**EXERCISE DESCRIPTION:** Should the entries contain pictures, leave them out and return exactly the lines from the first through the line holding "Task: Select the".

**DATASET RECORDS:**

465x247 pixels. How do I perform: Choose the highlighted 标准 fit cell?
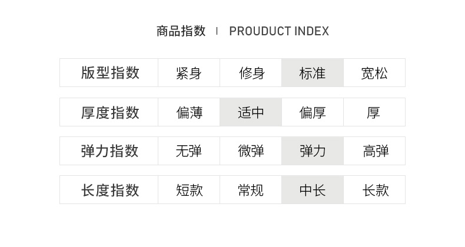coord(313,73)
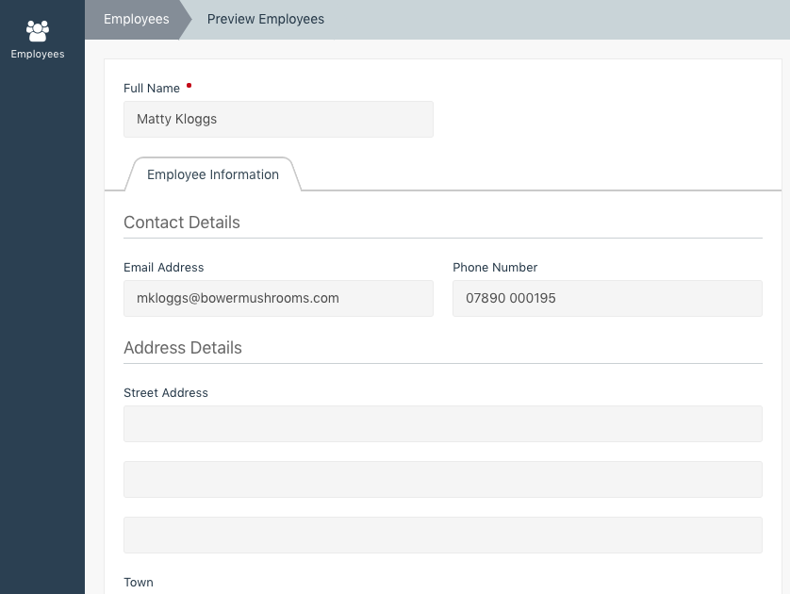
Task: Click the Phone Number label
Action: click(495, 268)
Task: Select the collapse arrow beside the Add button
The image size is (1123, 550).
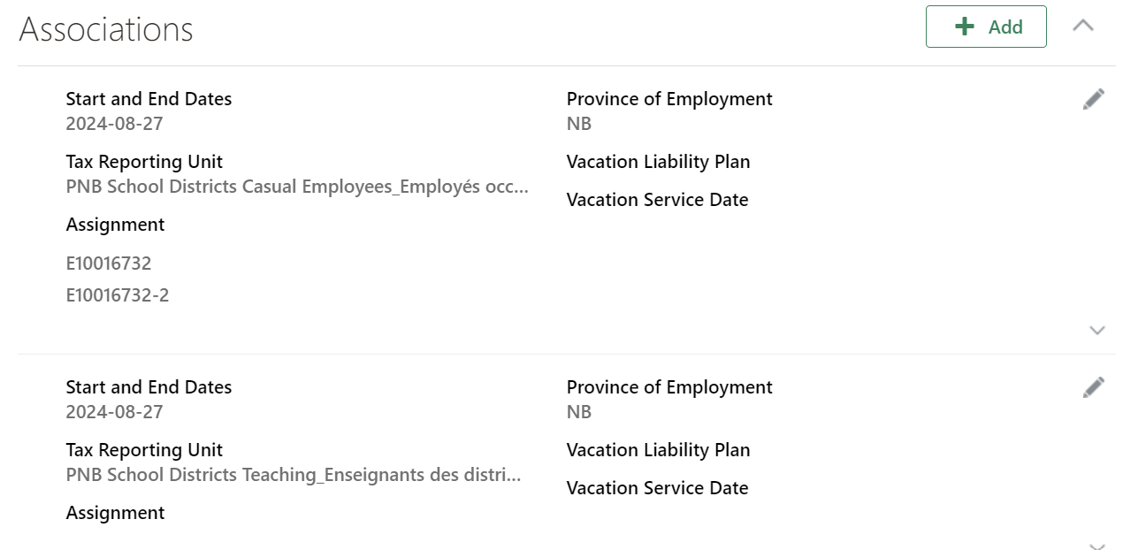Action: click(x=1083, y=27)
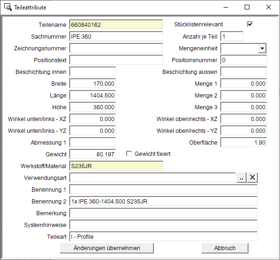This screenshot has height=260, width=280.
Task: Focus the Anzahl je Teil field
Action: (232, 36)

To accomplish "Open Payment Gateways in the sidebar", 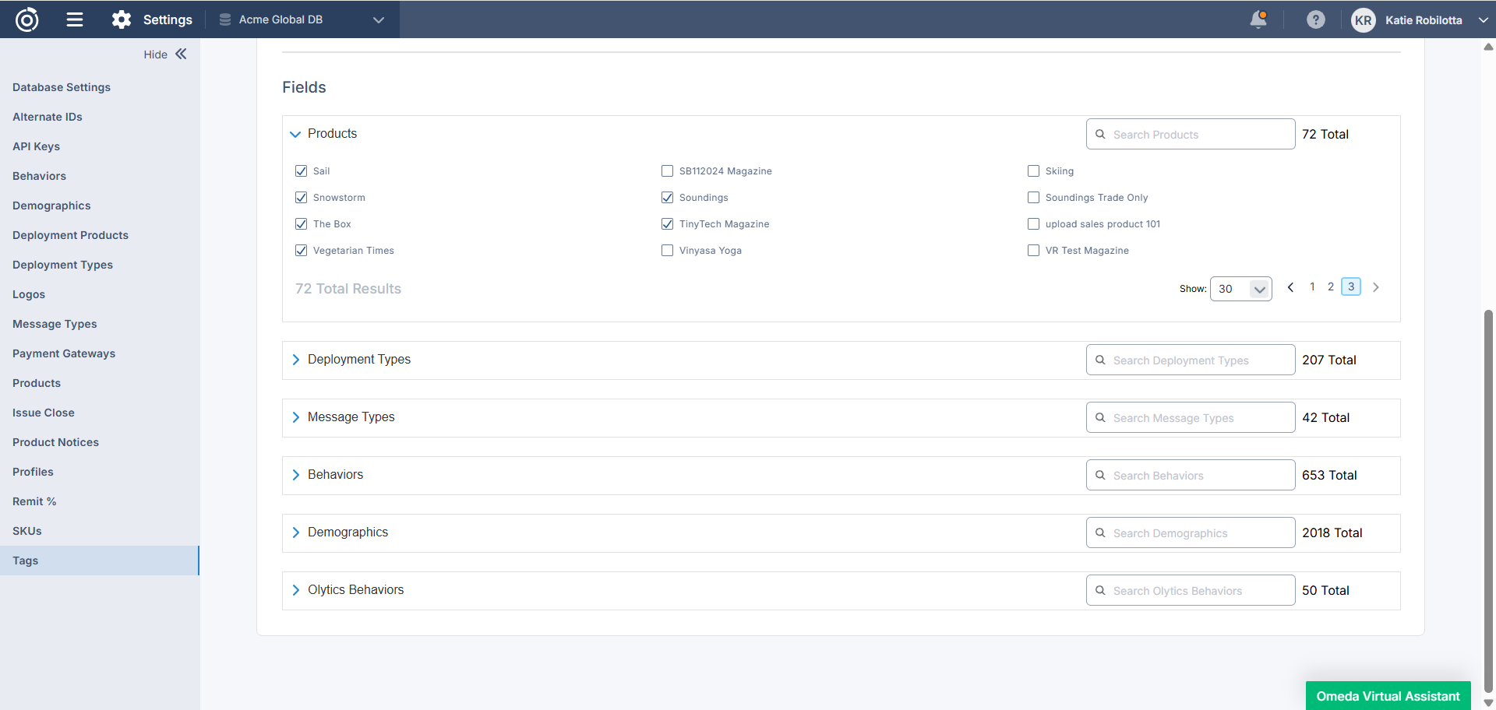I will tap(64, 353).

**SOLUTION FOR THIS PROBLEM:**
465x247 pixels. How do I perform: Choose the highlighted 标准 fit cell?
coord(313,73)
Task: Click the Phone Number label
Action: click(495, 268)
Task: Select the collapse arrow beside the Add button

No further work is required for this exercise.